Monday, March 03, 2014

Financial Sarcasm Roundup for 03/03/14

Global tensions shall not deter me from being sarcastic about finance.  Conflicts aren't funny but the foibles of the finance sector provide comic relief.

The European Banking Authority is just now waking up to the risks of digital currencies.  Welcome to the party.  It took the Mt. Gox bankruptcy to alert regulators in the largest economies.  They should have paid attention since at least 2009 when it Bitcoin was obviously becoming a disruptive phenomenon in finance.  Now it's too late for the hapless suckers who used Mt. Gox to change real money into fake money.  It's not too late for "investors" in other non-coins once regulators decide that crypto-coins aren't real currencies.  The difference after regulation is that crypto-nerds will have to live with the reporting and taxation requirements they thought they could escape.  Techno-idiots can't get any dumber!  They should go back to playing video games.  

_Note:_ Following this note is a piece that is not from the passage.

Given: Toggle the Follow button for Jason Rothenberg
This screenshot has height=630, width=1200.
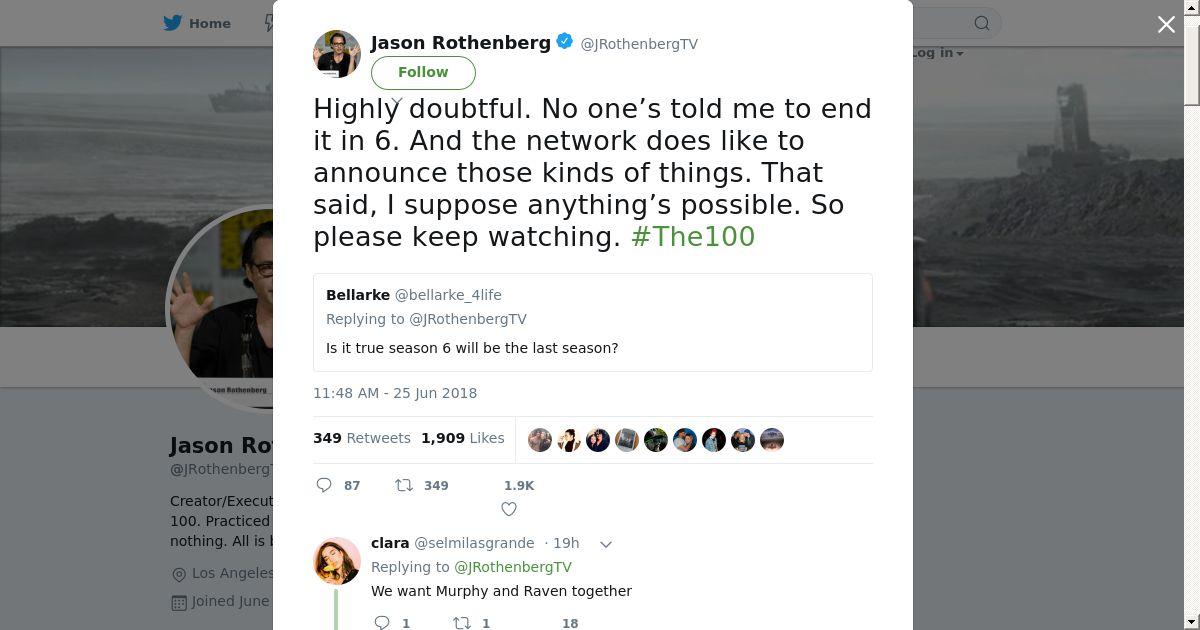Looking at the screenshot, I should pos(423,72).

US GDP growth is getting another downward revision.  Those of you who follow Shadow Government Statistics, like me, would not be surprised.  Investors who do not understand the extent to which statisticians adjust official economic results deserve to get smacked upside the head really hard.  I'd be happy to smack them but I'll let the markets do my dirty work for me.  Market analysts react with a yawn because they know the numbers are gamed and that the slow US recovery is driven by exceptional forces - monetary stimulus, share buybacks, and other steroid effects.  These forces are unsustainable.  Analysts can't get any dumber!  They should go back to goofing off during office hours.  

One ECB board member is waking up to the risk in sovereign debt.  It's too bad no one will listen.  The phantom recovery in some parts of Europe tempts big banks to underwrite more government bond issues.  Refusing to hold excess capital against these increasingly risky assets exposes European banks to destruction.  The ECB's stress tests were designed to ignore sovereign credit risks.  European bankers can't get any dumber!  They should go back to drinking espresso, or whatever European folks drink these days.  

European bankers should underwrite a Bitcoin-denominated sovereign debt issue that analysts could rate without even understanding it.  Such a development would provide me with the ultimate basis for sarcasm.  Lots of stupid people would lose money, but those idiots are losing money anyway betting on those constituencies separately.  Rolling them all together into a big nonsensical blob just makes sense.